Bien que le mot « chaman » soit d’origine toungouse de Sibérie, il a pris un sens général au fil du temps. Le « chamanisme » se réfère à des rituels trouvés là où les traditions animistes offrent une vision particulière et une compréhension du monde, de l’Asie à l’Amérique, des Aborigènes aux Inuits. En tant qu’émissaire entre le monde des humains et celui des esprits de la nature et en tant que gardien d’un secret culturel, le chaman est à la fois prédicteur, conseiller et guérisseur. À l’instar des artefacts, des ornements et des rituels qu’il crée, il incarne en quelque sorte un précurseur ou un alter ego de l’artiste.

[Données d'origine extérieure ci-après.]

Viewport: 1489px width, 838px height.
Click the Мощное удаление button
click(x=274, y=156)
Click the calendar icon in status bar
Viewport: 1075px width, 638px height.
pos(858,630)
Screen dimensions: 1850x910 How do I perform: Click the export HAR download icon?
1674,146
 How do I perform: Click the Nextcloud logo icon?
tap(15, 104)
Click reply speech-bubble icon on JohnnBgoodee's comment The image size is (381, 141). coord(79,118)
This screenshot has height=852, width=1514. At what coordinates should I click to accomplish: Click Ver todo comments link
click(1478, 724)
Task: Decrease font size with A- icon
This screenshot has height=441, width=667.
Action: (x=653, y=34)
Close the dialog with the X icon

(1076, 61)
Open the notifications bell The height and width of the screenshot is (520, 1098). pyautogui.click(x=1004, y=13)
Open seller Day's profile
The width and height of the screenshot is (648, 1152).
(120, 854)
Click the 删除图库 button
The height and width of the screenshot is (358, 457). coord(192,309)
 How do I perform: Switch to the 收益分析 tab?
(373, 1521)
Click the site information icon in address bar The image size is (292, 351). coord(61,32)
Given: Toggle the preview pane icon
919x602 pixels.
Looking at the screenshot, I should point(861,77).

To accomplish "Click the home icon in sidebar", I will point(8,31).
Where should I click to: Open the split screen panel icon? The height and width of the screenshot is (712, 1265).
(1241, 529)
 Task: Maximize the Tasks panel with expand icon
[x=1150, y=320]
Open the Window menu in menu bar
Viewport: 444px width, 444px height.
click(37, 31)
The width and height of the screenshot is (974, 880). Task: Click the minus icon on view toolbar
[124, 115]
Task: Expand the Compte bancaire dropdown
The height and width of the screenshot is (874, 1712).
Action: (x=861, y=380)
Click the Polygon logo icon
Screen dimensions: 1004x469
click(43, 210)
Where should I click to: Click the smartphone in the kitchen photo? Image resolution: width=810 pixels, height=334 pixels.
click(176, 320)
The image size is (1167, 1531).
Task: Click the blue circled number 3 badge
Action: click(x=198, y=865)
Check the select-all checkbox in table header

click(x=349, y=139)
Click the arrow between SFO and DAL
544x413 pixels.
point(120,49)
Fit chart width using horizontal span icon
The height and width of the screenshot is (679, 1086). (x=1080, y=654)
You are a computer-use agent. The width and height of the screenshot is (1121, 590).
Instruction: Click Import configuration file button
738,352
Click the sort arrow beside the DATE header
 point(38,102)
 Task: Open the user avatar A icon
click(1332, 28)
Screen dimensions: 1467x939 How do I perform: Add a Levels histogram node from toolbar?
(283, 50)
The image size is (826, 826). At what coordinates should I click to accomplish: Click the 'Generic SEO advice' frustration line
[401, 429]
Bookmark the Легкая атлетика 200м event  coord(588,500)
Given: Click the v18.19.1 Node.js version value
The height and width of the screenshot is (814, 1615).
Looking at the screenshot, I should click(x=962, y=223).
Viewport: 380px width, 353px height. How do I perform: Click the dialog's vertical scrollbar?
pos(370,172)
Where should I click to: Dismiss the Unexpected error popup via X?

Outre les véritables artistes chamanes comme Pablo Amaringo du Pérou (1938-2009) et certains artistes Yanomami souvent mis en avant par la Fondation Cartier, de grandes figures de l’art contemporain ayant fait l’expérience des pratiques chamaniques ont incorporé ces expériences dans leur œuvre. C’est le cas de Joseph Beuys (1921-1986), un Allemand connu pour son chapeau de feutre indéfectible. Beuys racontait que lors de la Seconde Guerre mondiale, suite à l’abattage de son avion en Crimée enneigée sur le front russe, il avait été sauvé par des nomades tatars qui l’avaient nourri de miel, enveloppé dans de la graisse animale et des couvertures de feutre pour le ranimer.

Cette histoire de décès et de rédemption du jeune soldat de la Luftwaffe, autrefois soutenu par l’enthousiasme des Jeunesses hitlériennes, lui a permis de renaître symboliquement. Le feutre, la graisse et le miel, symboles de protection, de guérison et de transformation, deviendront l’essence de son langage artistique. Ses performances comportaient également des éléments chamaniques, comme la célèbre « I Like America and America Likes Me » de 1974, où il a passé trois jours dans une galerie new-yorkaise avec un coyote, animal sauvage respecté par les Indiens et exterminé par les colons. L’homme et l’animal ont partagé l’espace de la galerie dans un acte qui ressemblait à un rite cathartique des États-Unis, alors en pleine guerre du Vietnam.